Enclose the version portion in parentheses to create a capture group:

```text title="Capture group extracts only the version"
version:\s*([\d.]+)
```

```text title="Full semver match with v prefix stripped"
^v(\d+\.\d+\.\d+)$
```

```text title="No capture group -- returns full match"
\d+\.\d+\.\d+
```

### Example: Dockerfile

Given this `Dockerfile`:

```dockerfile title="Dockerfile"
FROM node:18.17.1-alpine
WORKDIR /app
COPY . .
RUN npm install
```

| Expression | Extracted value |
|-----------|----------------|
| `FROM node:([\d.]+)` | `18.17.1` |
| `node:(\S+)` | `18.17.1-alpine` |

### Example: Makefile

Given this `Makefile`:

```makefile title="Makefile"
VERSION := 3.2.1
BINARY_NAME := myapp
```

| Expression | Extracted value |
|-----------|----------------|
| `VERSION\s*:=\s*([\d.]+)` | `3.2.1` |

### Example: .env file

Given a `.env` file:

```text title=".env"
APP_VERSION=1.0.5
DATABASE_URL=postgres://localhost/mydb
```

| Expression | Extracted value |
|-----------|----------------|
| `APP_VERSION=([\d.]+)` | `1.0.5` |

### Example: Terraform

Given a `versions.tf`:

```hcl title="versions.tf"
terraform {
  required_version = ">= 1.5.0"
  required_providers {
    aws = {
      source  = "hashicorp/aws"
      version = "~> 5.20"
    }
  }
}
```

| Expression | Extracted value |
|-----------|----------------|
| `required_version\s*=\s*"[>=~]*\s*([\d.]+)"` | `1.5.0` |

> **warning:** 
**Multiline matching**

The regex is applied to the entire file content. Make sure your pattern is specific enough to match only the intended version string, especially in files with multiple version references.


---

## Version transforms

After a parser extracts a value, an optional version transform normalizes the string before comparison with upstream releases.

| Transform | Input | Output |
|-----------|-------|--------|
| `none` (default) | `1.2.3` | `1.2.3` |
| `add_v_lower` | `1.2.3` | `v1.2.3` |
| `add_v_upper` | `1.2.3` | `V1.2.3` |
| `strip_v_lower` | `v1.2.3` | `1.2.3` |
| `strip_v_upper` | `V1.2.3` | `1.2.3` |

Use transforms when upstream releases use a `v` prefix (for example, `v1.2.3`) but your configuration file stores the bare version number (`1.2.3`), or vice versa.

---

## Manual parser

The Manual parser does not extract a version from a file. Instead, the user enters the version string directly via the UI or the API. No agent, repository, or expression is needed.
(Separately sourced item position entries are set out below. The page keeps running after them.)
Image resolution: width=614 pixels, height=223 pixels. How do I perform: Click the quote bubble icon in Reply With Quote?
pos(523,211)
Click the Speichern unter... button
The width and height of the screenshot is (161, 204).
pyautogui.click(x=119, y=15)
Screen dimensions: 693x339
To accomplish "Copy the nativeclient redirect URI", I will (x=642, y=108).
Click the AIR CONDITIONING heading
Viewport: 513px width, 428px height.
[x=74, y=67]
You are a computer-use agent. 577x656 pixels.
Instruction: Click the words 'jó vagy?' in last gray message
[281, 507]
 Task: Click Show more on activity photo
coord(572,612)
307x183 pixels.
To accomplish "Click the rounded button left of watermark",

Use the Manual parser when:

- You want to demo or test the monitoring pipeline without deploying an agent
- The deployed version is known but not stored in a Git-accessible file
- You want to report versions from a CI/CD pipeline via the API

When you set a version on a manual scrape job, it is stored as a version snapshot and triggers the same rule evaluation, alert generation, and notification pipeline as agent-discovered versions. If a version transform is configured on the job, it is applied to the entered value.

**API endpoint:**

```
POST /api/v1/client/scrape-jobs/{id}/set-version
Content-Type: application/json

{
  "version": "1.2.3"
}
```

See the [Scrape jobs guide](https://docs.planekeeper.com/guides/scrape-jobs/#manual-version-entry) for step-by-step instructions.

---

## Choosing the right parser

| Your file | Recommended parser | Expression example | Notes |
|-----------|-------------------|--------------------|-------|
| `Chart.yaml` | YQ | `.version` | |
| `Chart.yaml` (dependency) | YQ | `.dependencies[0].version` | Array access required |
| `package.json` (simple) | JQ | `.version` | Top-level key only |
| `package.json` (nested array) | YQ | `.dependencies[0].version` | Use YQ for arrays in JSON |
| `Dockerfile` | Regex | `FROM image:([\d.]+)` | |
| `docker-compose.yml` | YQ | `.services.app.image` | |
| `.tool-versions` | Regex | `nodejs\s+([\d.]+)` | |
| `go.mod` | Regex | `^go\s+([\d.]+)` | |
| `requirements.txt` | Regex | `flask==([\d.]+)` | |
| No file (manual entry) | Manual | *(none)* | Version entered via UI or API |

> **success:** 
**When in doubt, use YQ**

The YQ parser handles YAML and JSON, supports array indexing, and covers the most use cases. Use JQ only for straightforward JSON key lookups, Regex for non-structured text files, and Manual when you do not need agent-based extraction at all.